> [SOURCE DOCUMENT]
Chapter 2: Actus Reus and Causation Flashcards
A child must be fully expelled from the mother’s body and born alive to be a person that is ‘in being’.
R v Poulton
Also AG-Ref (No 3 of 1994)
Not necessary for the umbilical cord to have been cut for a person to be ‘in being’.
R v Reeves
‘But for’ test for factual causation.
R v White - son poisoning his mother’s milk but her death unrelated.
The defendant is the ‘operating and substantial case’ of the prohibited consequence.
R v Pagett
Also R v Cheshire
The consequence must be caused by the defendant’s culpable act.
R v Dalloway
Also R v Marchant
A defendant can still be liable where other causes were present.
R v Benge
‘Substantial’ does not mean ‘really serious’; it means an act or omission that is not merely a ‘de minimus, trifling one’.
R v Cato
Also R v Kimsey
Enough that defendant’s act contributed significantly.
R v Pagett
Medical negligence not being sufficient cause to sever the chain of causation.
R v Smith - fight at barracks.
For negligent medical treatment to break the chain, it has to be so extraordinary and unusual that such treatment can be said to be so independent of defendant’s acts that it is regarded as the cause, to the exclusion of the defendant’s acts (they being insignificant in this case).
R v Cheshire
Actions of a third party have to be ‘free, deliberate and informed’ in order to break the chain of causation.
R v Pagett
‘Thin skull’ rule - doesn’t matter if the victim has a ‘thinner skull’ than average therefore suffers greater harm; you’re still liable! You take your victim as you find them.
R v Hayward
Taking the whole victim as you find them - mind and body.
R v Blaue
Sufferance of victim potentially just a coincidence and not a consequence of the unlawful act (I always find this one awkward…)
R v Carey
Boy runs away from defendant, believing D was about to assault him, and falls down stairs and dies - held that this was foreseeable and therefore not a novus actus interveniens.
R v Mackie
Woman jumps out of D’s car after D makes unwanted sexual advances - held that this was foreseeable and therefore not a novus actus interveniens.
R v Roberts
Victim’s reaction would only break the chain of causation if it were an act that was ‘so daft’ or ‘so unexpected’ that no reasonable person could have foreseen it.

> [EXERCISE DATA]
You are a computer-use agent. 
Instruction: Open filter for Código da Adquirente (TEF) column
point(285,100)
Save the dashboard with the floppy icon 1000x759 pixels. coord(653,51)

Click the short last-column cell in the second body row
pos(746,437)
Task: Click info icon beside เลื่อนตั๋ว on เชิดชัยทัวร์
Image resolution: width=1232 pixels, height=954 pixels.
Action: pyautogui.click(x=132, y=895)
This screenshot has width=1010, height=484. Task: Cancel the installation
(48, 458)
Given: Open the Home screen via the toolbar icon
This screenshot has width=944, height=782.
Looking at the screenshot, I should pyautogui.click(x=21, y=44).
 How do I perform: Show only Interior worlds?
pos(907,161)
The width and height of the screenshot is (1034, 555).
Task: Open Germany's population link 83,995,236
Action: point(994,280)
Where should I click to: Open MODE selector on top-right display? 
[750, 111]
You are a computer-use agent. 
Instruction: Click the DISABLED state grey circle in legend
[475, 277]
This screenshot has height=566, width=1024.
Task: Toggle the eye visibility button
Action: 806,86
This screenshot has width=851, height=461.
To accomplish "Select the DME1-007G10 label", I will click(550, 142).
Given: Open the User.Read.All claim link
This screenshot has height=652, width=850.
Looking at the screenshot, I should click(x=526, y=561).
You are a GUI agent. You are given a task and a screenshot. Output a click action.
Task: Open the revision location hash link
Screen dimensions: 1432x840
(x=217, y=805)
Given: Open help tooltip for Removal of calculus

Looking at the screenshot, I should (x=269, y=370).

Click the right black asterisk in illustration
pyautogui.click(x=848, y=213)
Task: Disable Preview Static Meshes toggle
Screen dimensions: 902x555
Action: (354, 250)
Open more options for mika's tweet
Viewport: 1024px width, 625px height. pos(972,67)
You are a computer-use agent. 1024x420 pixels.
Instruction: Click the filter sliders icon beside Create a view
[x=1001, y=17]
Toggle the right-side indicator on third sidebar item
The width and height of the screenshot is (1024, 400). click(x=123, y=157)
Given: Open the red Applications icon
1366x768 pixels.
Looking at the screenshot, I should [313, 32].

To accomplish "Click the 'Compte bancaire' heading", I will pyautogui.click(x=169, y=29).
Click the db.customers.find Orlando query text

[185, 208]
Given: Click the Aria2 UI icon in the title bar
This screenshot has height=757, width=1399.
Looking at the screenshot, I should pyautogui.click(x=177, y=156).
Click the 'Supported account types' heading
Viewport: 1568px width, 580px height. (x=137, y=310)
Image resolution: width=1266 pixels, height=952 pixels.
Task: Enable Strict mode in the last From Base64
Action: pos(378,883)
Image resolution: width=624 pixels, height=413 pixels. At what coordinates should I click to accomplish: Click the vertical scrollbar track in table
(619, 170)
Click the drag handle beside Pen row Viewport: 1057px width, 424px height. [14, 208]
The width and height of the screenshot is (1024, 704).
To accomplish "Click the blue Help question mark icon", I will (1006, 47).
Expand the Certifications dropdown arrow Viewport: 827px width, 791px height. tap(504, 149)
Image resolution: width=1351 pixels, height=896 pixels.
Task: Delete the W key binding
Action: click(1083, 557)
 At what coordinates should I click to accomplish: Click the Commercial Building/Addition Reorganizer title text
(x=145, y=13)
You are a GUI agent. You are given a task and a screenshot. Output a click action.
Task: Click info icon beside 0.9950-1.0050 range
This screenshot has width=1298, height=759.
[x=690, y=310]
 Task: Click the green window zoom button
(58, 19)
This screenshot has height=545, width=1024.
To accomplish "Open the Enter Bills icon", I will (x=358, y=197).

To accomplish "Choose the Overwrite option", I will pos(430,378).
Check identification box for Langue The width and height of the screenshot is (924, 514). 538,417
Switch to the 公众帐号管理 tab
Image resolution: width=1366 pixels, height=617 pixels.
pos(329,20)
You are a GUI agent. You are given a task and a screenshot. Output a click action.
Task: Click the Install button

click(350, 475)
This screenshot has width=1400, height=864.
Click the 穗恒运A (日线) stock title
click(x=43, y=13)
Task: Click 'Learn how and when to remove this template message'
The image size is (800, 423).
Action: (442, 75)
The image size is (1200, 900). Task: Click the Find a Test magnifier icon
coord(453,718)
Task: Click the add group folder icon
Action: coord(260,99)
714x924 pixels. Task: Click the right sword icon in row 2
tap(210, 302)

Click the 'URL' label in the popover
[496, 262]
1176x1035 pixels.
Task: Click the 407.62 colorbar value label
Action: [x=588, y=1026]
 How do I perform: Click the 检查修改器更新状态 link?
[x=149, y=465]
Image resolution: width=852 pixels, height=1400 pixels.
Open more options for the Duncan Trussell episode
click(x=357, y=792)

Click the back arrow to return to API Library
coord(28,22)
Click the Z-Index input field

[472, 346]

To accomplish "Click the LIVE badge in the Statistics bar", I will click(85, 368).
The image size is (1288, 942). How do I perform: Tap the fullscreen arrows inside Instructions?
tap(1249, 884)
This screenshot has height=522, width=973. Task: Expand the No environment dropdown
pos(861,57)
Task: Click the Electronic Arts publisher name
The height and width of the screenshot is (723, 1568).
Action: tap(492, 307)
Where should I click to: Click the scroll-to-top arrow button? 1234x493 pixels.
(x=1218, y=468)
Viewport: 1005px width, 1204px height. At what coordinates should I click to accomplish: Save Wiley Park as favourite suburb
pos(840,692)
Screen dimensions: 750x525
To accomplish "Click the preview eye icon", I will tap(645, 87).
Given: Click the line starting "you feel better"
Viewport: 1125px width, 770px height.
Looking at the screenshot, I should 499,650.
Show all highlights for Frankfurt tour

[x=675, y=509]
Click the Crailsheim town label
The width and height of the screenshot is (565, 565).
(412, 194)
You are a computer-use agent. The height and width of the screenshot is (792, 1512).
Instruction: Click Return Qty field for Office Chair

> [WHAT YOU WILL DO]
A) In the causation flashcards, which case is cited for the 'thin skull' rule?
B) In the causation flashcards, take the part that opens with "The defendant is" and closes with "causes were present.", and write it out again with "culpable" swapped for "blameworthy".
C) Extend the flashcards on actus reus and causation with the next few cards after the last one shown.

> [PER-TASK OUTPUTS]
A) R v Hayward

B)
The defendant is the ‘operating and substantial case’ of the prohibited consequence.
R v Pagett
Also R v Cheshire
The consequence must be caused by the defendant’s blameworthy act.
R v Dalloway
Also R v Marchant
A defendant can still be liable where other causes were present.

C)
R v Roberts
Additions to ‘daft/unexpected’ test:
There must be some proportionality between the threat and the action of the deceased in seeking to escape from it; and
The jury should bear in mind any particular characteristic of the victim and the fact that in the agony of the moment he may act without thought and deliberation.
R v Williams&Davis
Victim refusing medical treatment does not count as a novus actus interveniens. What mattered was that the wound was the real cause of death.
R v Holland - severely cut finger getting infected.
Also R v Blaue - refusal of medical treatment due to religious beliefs equivalent to not being able to obtain medical assistance.
Where the victim has died, e.g. bled to death, from the original wound, his act or omission done to commit suicide will not break the chain of causation.
R v Dear - may be easy to distinguish in cases where the injuries inflicted by the defendant have healed, but the victim goes on to commit suicide. If the reason for this suicide is unconnected to the attack, then the victim will not be bleeding from the original wound and chain of causation broken. HOWEVER in some cases it may be that the victim’s act was reasonably foreseeable e.g. brilliant pianist losing fingers.
Person who supplies a drug to another has not caused that drug to be administered - chain of causation broken by voluntary and informed decision to act. (Foreseeability not applied.)
R v Kennedy
On the question of which test to use, Court of Appeal stated that, ultimately, it will be the one which properly addresses the question of whether the defendant should be held responsible for the prohibited harm which had occurred (i.e. common sense).